━━ TEXT SEGMENT

Related to this concept of data augmentation is synthetic data, an underrated idea that is almost always worth starting with. Synthetic data is data that’s generated programmatically. For example photorealistic images of objects in arbitrary scenes rendered using video game engines or audio generated by a speech synthesis model from the known text. It’s not unlike traditional data augmentation where crops, flips, rotations, and distortions are used to increase the variety of data that models have to learn from. Synthetically generated data takes those same concepts even further.
Most of today’s synthetic data is visual. Tools and techniques developed to create photorealistic graphics in movies and computer games are repurposed to create the training data needed for machine learning. Not only can these rendering engines produce arbitrary numbers of images, but they can also produce the annotations, too. Bounding boxes, segmentation masks, depth maps, and any other metadata is output right alongside pictures, making it simple to build pipelines that produce their own data.
Because samples are generated programmatically along with annotations, synthetic datasets are far cheaper to produce than traditional ones. That means we can create more data and iterate more often to produce better results. Need to add another class to your model? No problem. Need to add another key point to the annotation? Done. This is especially useful for applications in driving and robotics.

━━━━
━━ SOURCE DATA

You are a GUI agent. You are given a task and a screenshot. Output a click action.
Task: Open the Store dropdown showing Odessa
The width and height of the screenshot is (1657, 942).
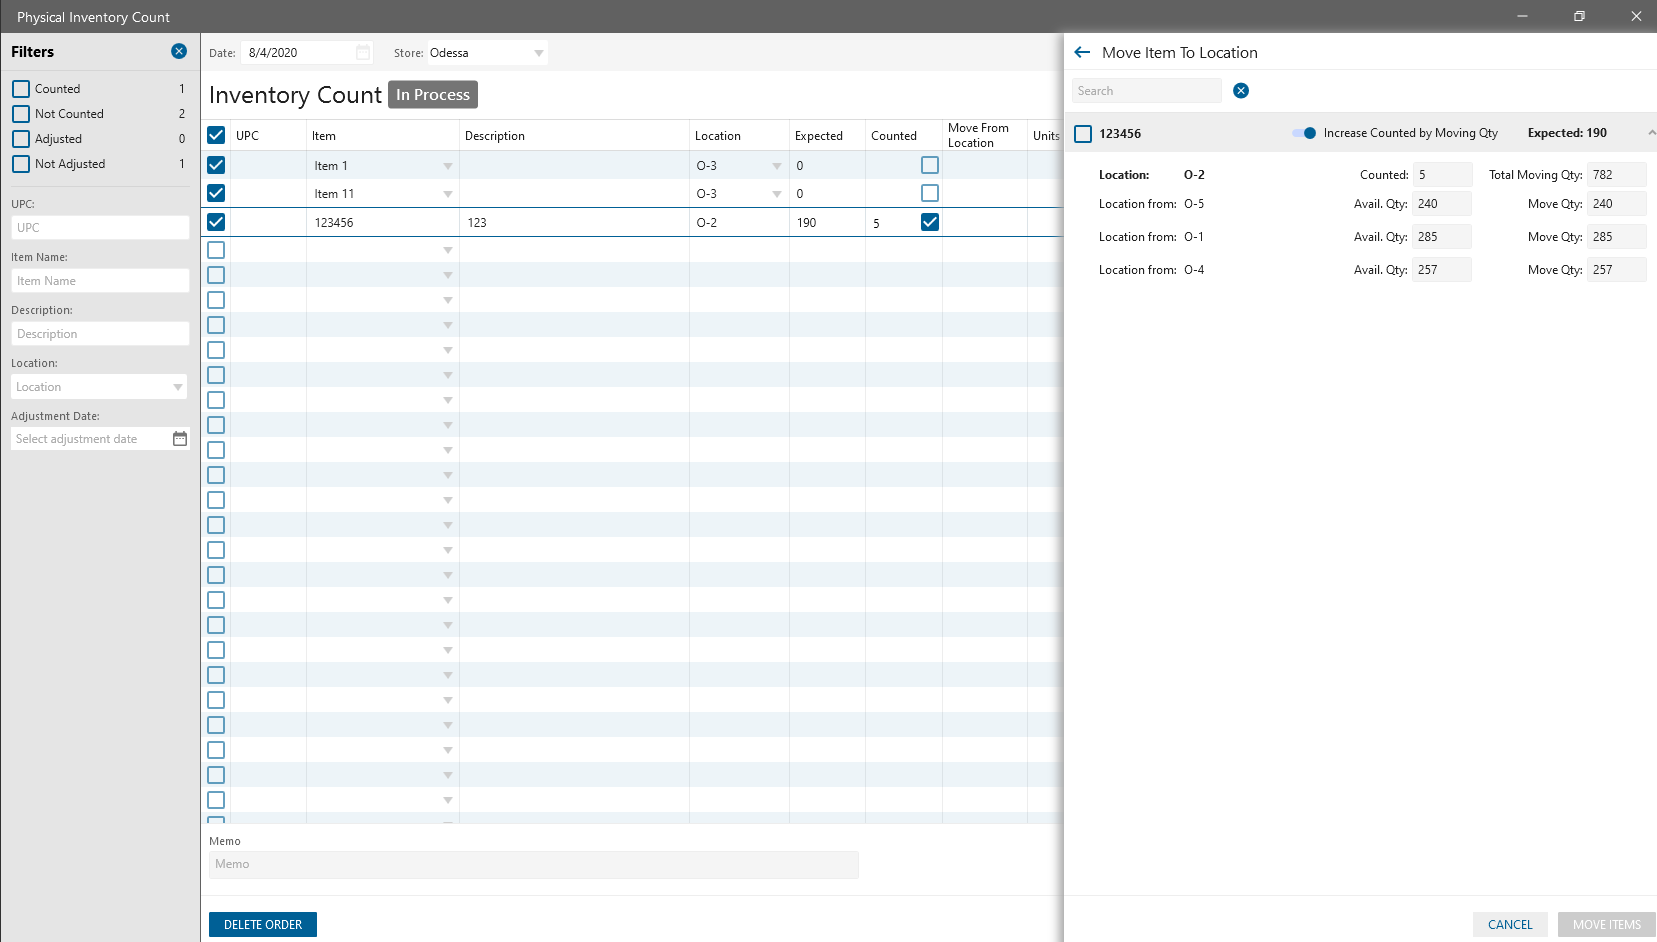pyautogui.click(x=539, y=53)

━━━━

TASK: In the text on synthetic data, what do rendering engines produce alongside the images?

RESPONSE TO THIS TASK: They produce the annotations: bounding boxes, segmentation masks, depth maps, and any other metadata.